Feiring traces the rise of today’s natural wine movement to Jules Chauvet, French scientist, his assistant, Jacques Neauport, and a winemaker in the Beaujolais village of Morgon, Marcel Lapierre.
“In 1978”, writes Feiring, “Marcel Lapierre came to terms with the reality that he couldn’t stand to drink his own wine”. Independently of Lapierre, Chauvet had noted with despair the degradation of Beaujolais wines.
In a 1984 interview with American writer Kermit Lynch, reports Feiring, Chauvet recounted the unwelcome transformation of Beaujolais, between the late 1940s and mid 1970s, from fruity low-alcohol red, to hollow, alcoholic wine – often over-sulphured and smelling of banana, courtesy of “the industrial yeast 71B”.
Excessive yields made the wines ever more insipid and over use of chemicals in vineyards resulted in degraded soils, devoid of life and nutrients, Chauvet told Lynch. Ultimately, writes Feiring, “The region, capable of such greatness, became the vinous equivalent of candy corn, consumed only once a year [thanks to the rise of Beaujolais nouveau]”.
Lapierre, and a few other Morgon producers influenced by him, altered their grape growing and winemaking practices. Lynch imported the wines to the United States and began the difficult task of selling these wines, made without the addition of sugar (to boost alcohol content), sulphur or yeast.

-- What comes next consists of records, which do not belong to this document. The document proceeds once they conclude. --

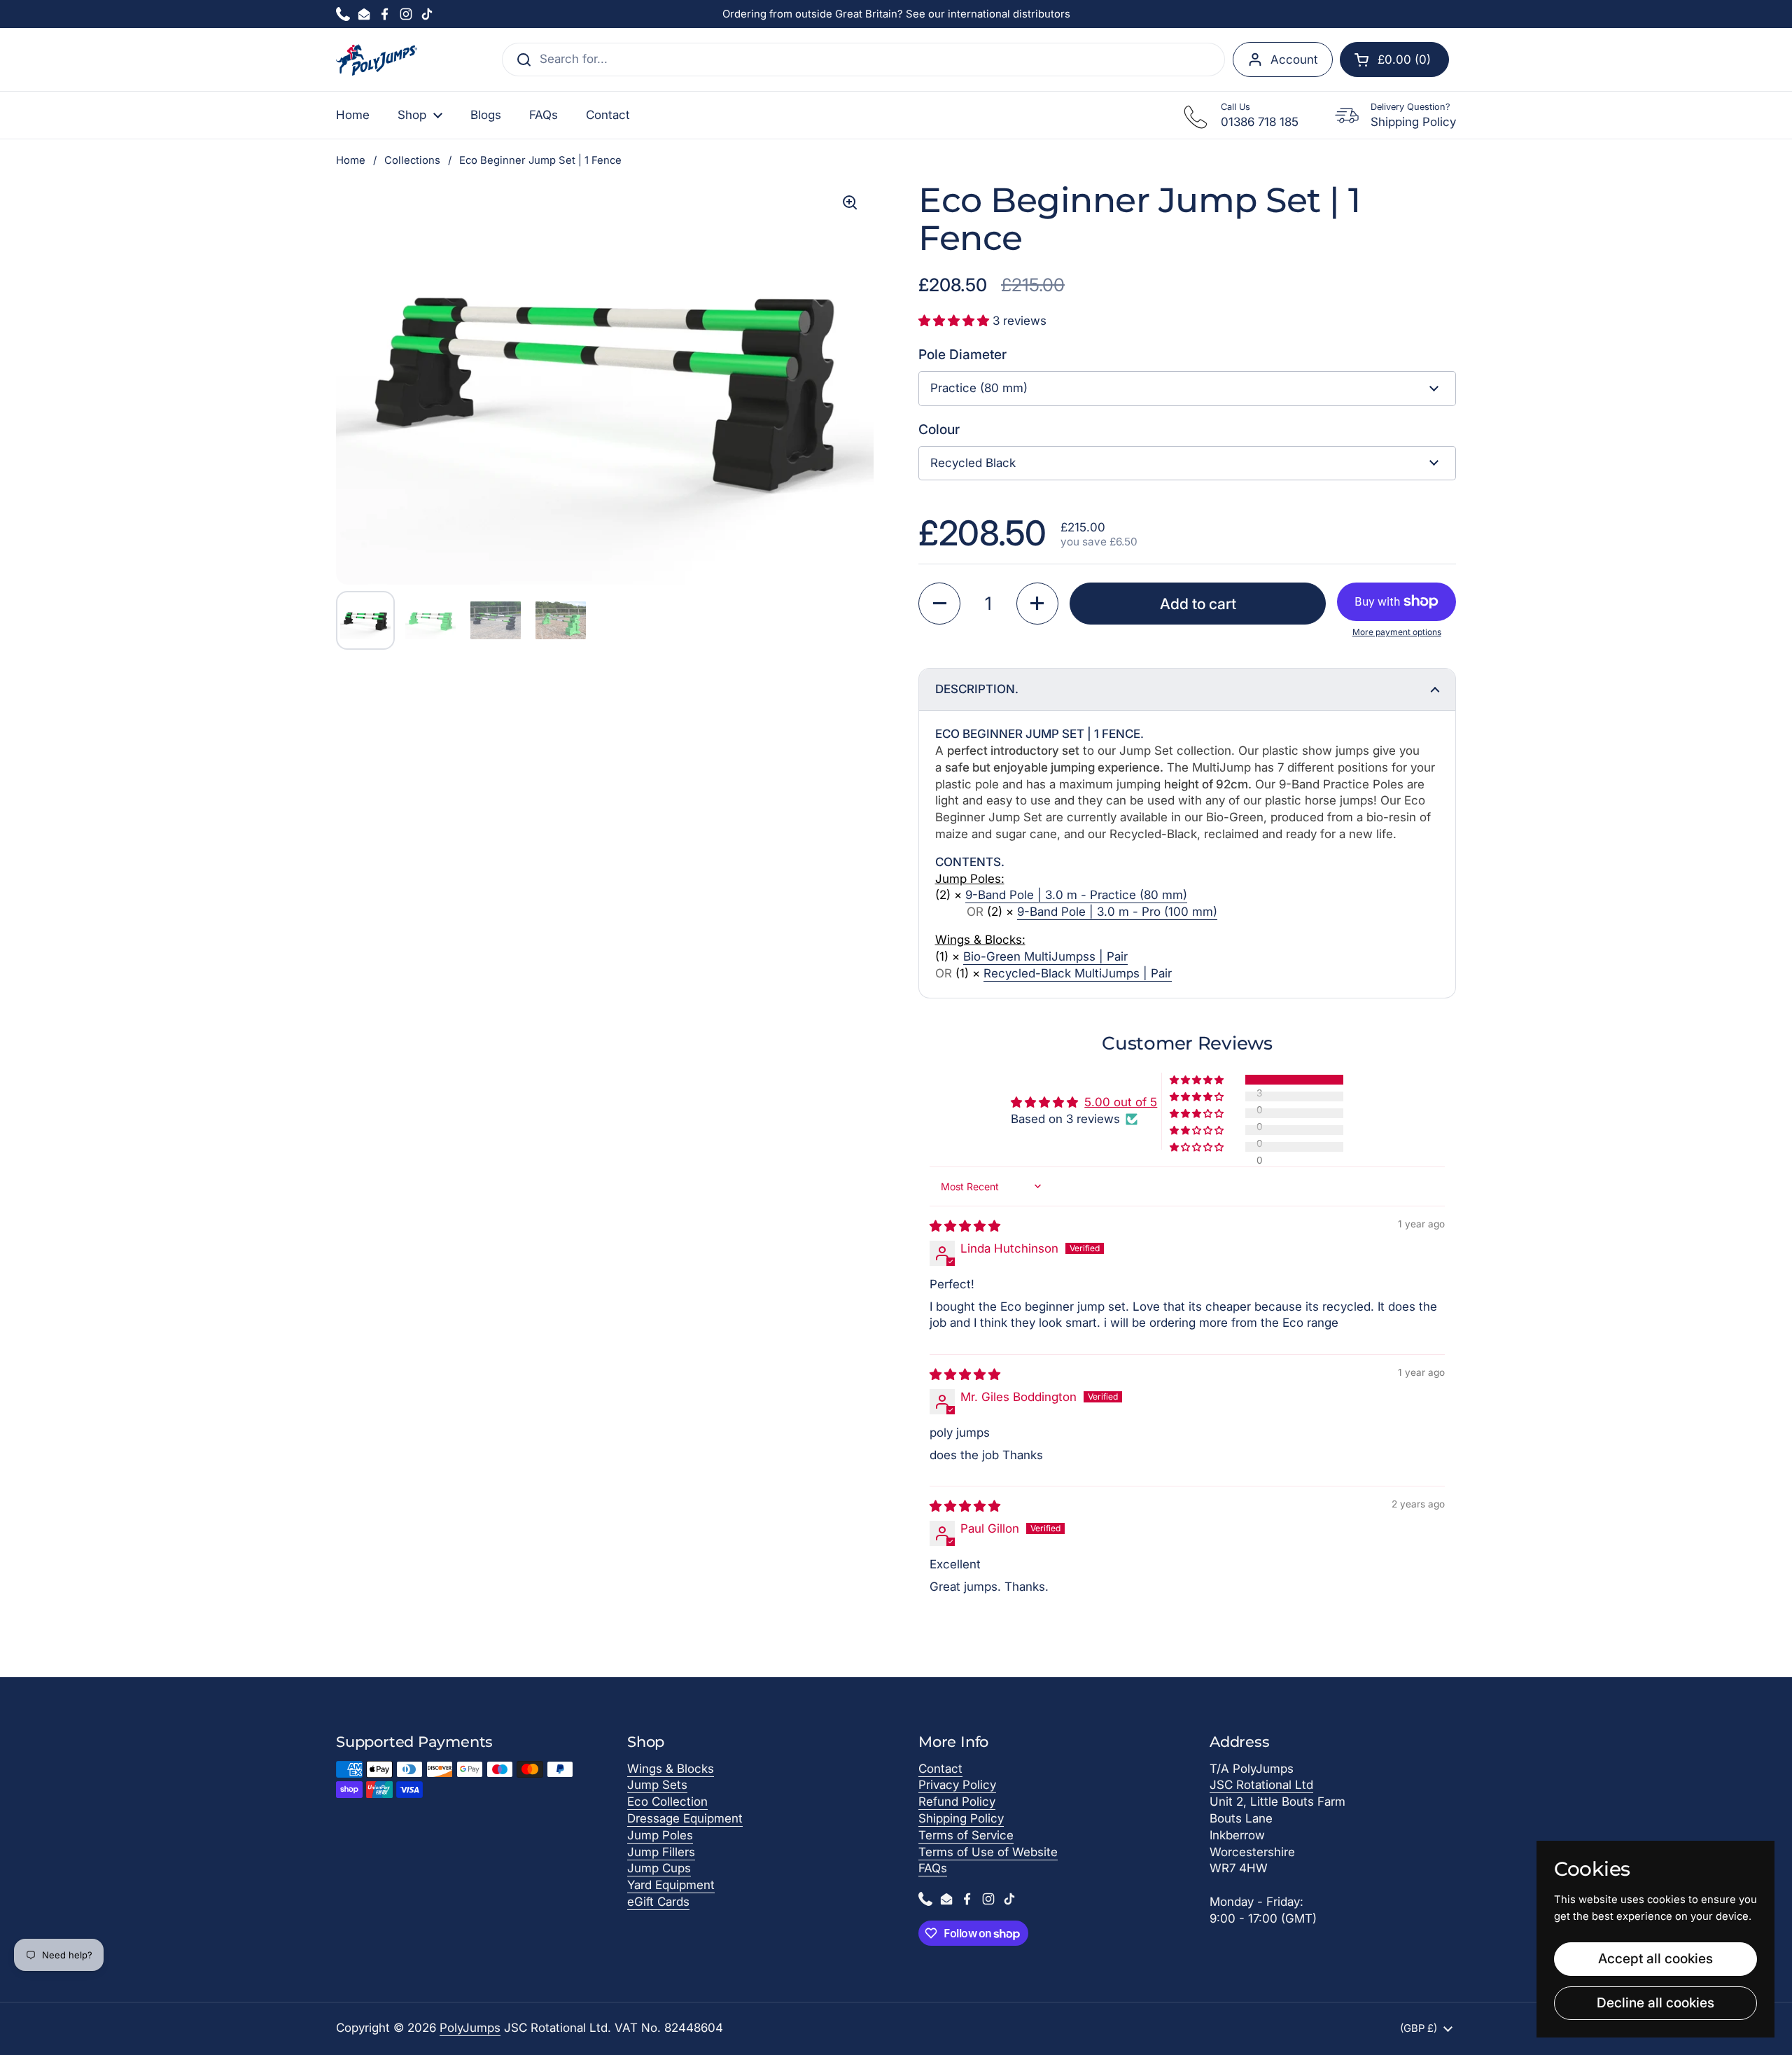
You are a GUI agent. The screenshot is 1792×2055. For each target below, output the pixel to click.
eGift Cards (658, 1902)
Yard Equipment (671, 1885)
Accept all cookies (1655, 1958)
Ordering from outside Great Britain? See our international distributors (896, 14)
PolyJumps (470, 2028)
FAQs (932, 1868)
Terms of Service (966, 1835)
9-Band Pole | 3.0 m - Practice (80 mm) (1076, 895)
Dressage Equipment (685, 1818)
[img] (965, 1226)
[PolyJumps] (376, 60)
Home (350, 160)
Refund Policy (956, 1802)
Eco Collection (667, 1802)
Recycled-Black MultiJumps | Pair (1077, 973)
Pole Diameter (962, 354)
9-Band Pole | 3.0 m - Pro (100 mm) (1117, 912)
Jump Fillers (661, 1852)
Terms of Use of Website (988, 1852)
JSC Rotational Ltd (1261, 1785)
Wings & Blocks (670, 1769)
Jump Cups (659, 1868)
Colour (939, 429)
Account (1294, 60)
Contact (940, 1769)
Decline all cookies (1655, 2002)
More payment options (1396, 632)
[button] (1394, 59)
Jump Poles (660, 1835)
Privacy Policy (957, 1785)
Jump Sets (657, 1785)
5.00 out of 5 (1120, 1102)
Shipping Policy (961, 1818)
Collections (412, 160)
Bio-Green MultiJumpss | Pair (1045, 956)
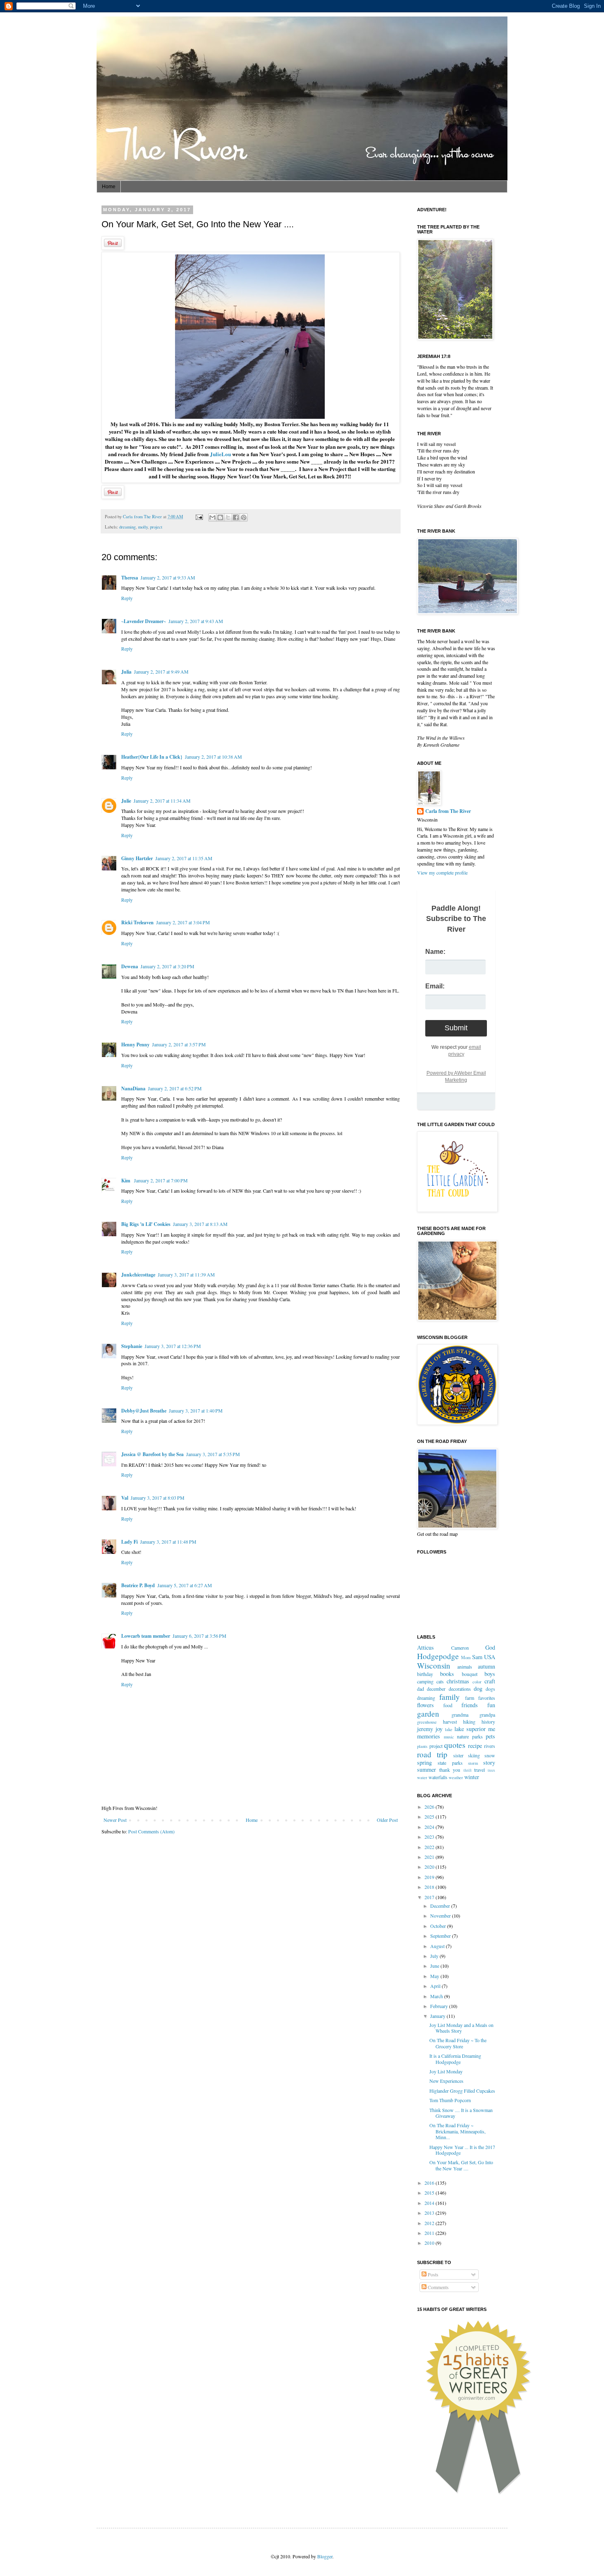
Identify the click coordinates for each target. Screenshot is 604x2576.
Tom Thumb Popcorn (450, 2100)
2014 (430, 2203)
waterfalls (438, 1777)
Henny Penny (135, 1044)
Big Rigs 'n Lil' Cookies (146, 1224)
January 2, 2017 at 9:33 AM (168, 577)
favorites (486, 1697)
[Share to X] (228, 517)
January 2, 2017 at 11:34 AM (162, 800)
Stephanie (131, 1346)
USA (489, 1657)
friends (469, 1705)
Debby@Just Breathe (143, 1410)
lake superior (470, 1729)
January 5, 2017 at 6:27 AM (184, 1585)
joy (439, 1729)
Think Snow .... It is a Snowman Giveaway (461, 2113)
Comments (437, 2287)
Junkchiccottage (138, 1274)
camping (425, 1681)
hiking (469, 1721)
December (440, 1905)
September (441, 1935)
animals (464, 1666)
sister (458, 1755)
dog (478, 1688)
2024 (430, 1827)
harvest (450, 1721)
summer (426, 1769)
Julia (126, 671)
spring (424, 1762)
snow (489, 1755)
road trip (432, 1754)
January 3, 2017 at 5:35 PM (213, 1454)
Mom (465, 1657)
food (447, 1705)
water (422, 1777)
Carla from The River (143, 516)
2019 (430, 1877)
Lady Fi (129, 1541)
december (436, 1688)
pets (490, 1736)
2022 (430, 1847)
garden (428, 1713)
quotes (454, 1745)
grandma (460, 1714)
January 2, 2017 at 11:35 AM (183, 858)
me (491, 1729)
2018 (430, 1887)
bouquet (469, 1674)
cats (440, 1681)
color (477, 1682)
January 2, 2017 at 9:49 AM (161, 671)
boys (489, 1674)
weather (456, 1777)
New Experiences (446, 2080)
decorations (460, 1688)
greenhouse (427, 1722)
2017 (430, 1897)
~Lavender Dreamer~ (143, 621)
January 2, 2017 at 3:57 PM (179, 1044)
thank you (449, 1769)
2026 (430, 1806)
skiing (474, 1755)
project (156, 527)
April (436, 1986)
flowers (425, 1705)
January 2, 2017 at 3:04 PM (183, 922)
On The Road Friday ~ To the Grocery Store (457, 2043)
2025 (430, 1816)
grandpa (487, 1714)
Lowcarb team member (145, 1635)
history (488, 1721)
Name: (435, 951)
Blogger (324, 2556)
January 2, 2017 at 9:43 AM (195, 621)
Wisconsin (433, 1665)
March (437, 1996)
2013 (430, 2212)
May (435, 1976)
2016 (430, 2182)
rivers (489, 1746)
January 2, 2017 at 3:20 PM (167, 966)
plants (422, 1746)
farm (469, 1697)
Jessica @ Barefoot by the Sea (152, 1454)
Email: (435, 986)
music (449, 1737)
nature (463, 1736)
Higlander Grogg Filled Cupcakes (462, 2090)
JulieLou (220, 454)
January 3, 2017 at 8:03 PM (157, 1497)
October (438, 1926)
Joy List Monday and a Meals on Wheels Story (461, 2028)
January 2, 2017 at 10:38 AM (213, 756)
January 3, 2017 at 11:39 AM (186, 1274)
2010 (430, 2242)
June (435, 1965)
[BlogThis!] (220, 517)
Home (108, 186)
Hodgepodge (438, 1656)
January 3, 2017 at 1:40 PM (196, 1410)
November (441, 1915)
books (447, 1674)
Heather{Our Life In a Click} (151, 756)
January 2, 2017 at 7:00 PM (161, 1180)
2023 (430, 1836)
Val (124, 1497)
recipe (475, 1746)
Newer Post (115, 1820)
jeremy (425, 1729)
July (435, 1956)
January (438, 2016)
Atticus (425, 1647)
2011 (430, 2233)
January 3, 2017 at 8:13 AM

Forty years on, the natural wine movement enjoys a global following – with dedicated wine bars in some countries. But as far as I can ascertain, there’s no formal definition of “natural wine”. At the core lies a notion we can all relate to – that wine should be a clean, wholesome product from sustainable vineyards. At a practical level, for the naturalists, this means adding and taking away as little possible from wine – no or low sulphur additions, no additions of cultured yeast, sugar, acid, tannin or yeast nutrients, no use of fining agents and no filtration.
But the proponents seem to share plenty of common ground with winemakers not sailing under the “natural” banner. And this brings us back to Jeffrey Grosset.
He says, “I was at a restaurant and their list had a whole section on natural wines. I was shocked and asked where are we? It’s a shame the naturals feel they have to put a wedge between themselves and other winemakers. It’s flawed logic to think that to show that I’m better I must show that others are wrong”.
He sees flawed logic, too, in insisting on wild yeast ferments and avoiding sulphur additions. The latter, he likens to throwing away personal hygiene – opening the door to oxidation in delicate juice like riesling and microbial spoilage in finished wine.
Grosset sees the term “natural yeast” as a misnomer, believing that yeast populations in wineries, and perhaps in the vineyard, as most likely including strains previously introduced. “Wild yeast” is therefore a better descriptor.
He says that if you’ve gone to the trouble to choose the right vineyard sites, use organic practices, balance every vine and get every bunch, every berry ripe and eliminate damaged fruit, “then using wild yeast doesn’t align with all this control. The results might be great or not so great”. He prefers to use a range of known yeasts in every ferment, emulating successful wild-yeast ferments.
“Every bunch is precious and we make the best wine we can. We can’t leave it to fate”, he concludes.
Grosset speaks only for himself. But hundreds of Australian winemakers have been striving for decades to create healthy soils in their vineyards, gradually bringing their fruit to perfection and adding, or taking away, only what they need to make natural wines. They’ve simply not jumped on the “natural” bandwagon.
And as Feiring points out in her book, so-called “natural” winemakers embrace a spectrum of views. These range from strict no-sulphur regimes, to a minimum intervention approach strikingly similar to what Grosset and many other Australian makers employ.